Any linguist will tell you that it’s never too early to start teaching kids their Indo-European roots. I don’t have kids and I never will, but I know some. That’s why I conceived a children’s book in which drawings of cute animals in adorable situations are paired with sentences or phrases containing words that share roots with the animal’s name. It’s fun and educational. Calvert Watkins will get a cut of the royalties, but I’ll get most of the money, unless he wants to contribute to the illustrations, in which case we’ll have to negotiate something more in the 40-60 range. As you read the following snippets, imagine them paired with gently humourous pen-and-ink cartoon-style drawings. Thanks. This thing is going to be a hot seller.

(Just humour me. I’ll write about something else tomorrow. The weather maybe. Like, come on. A foot of snow? In early October? Hey, that’s awesome; now maybe it could slowly melt over a period of days and every time the temperature goes below zero all the slush and water could re-freeze and cause all kinds of falling and car accidents.)

  • The partridge farted.
  • A fortunate ferret furtively brought an amphora to Aberdeen.
  • A pedestrian platypus
  • The cheetah wrote poetry in her maidenhood.
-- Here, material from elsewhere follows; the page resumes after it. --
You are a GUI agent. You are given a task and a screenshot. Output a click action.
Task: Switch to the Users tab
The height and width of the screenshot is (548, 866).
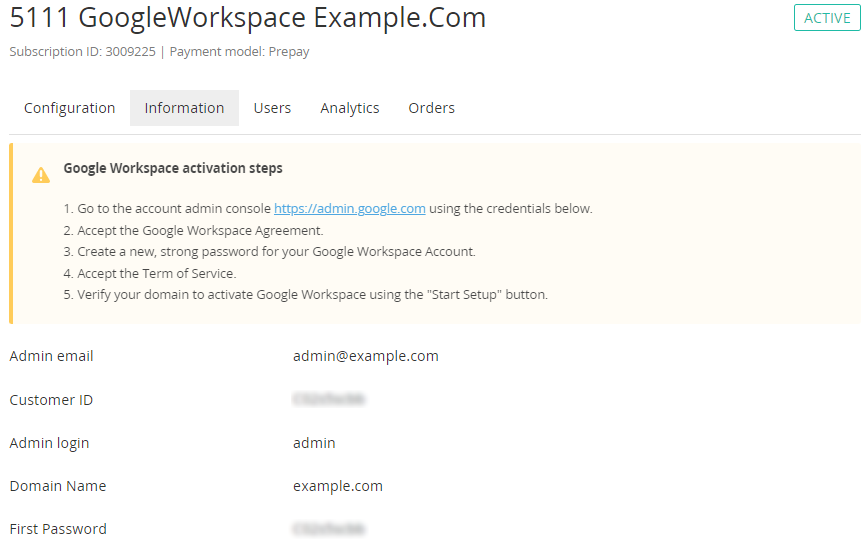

  • A jowly cockchafter stole earth from the aardvark.
  • A porcelain porcupine
  • Bernard the beaver goes berserk.
  • The territorial terrier kept watch from the terrace.
  • Duncan the deer dwelt like a dolt in the wilderness with a fuliginous stove and a dull dove duvet.
  • A muscular mouse
  • A volatile vole
  • Abrasive rats shave rodents with razors.
  • Postpartum, the heifer prepares a parade for the Parcae.
  • A flustered plover flees pneumonia.
  • A hog was shocked by a socket in the soil.
  • Pusillanimous ponies impoverish poultry.
  • A mite maimed an ant in the mayhem.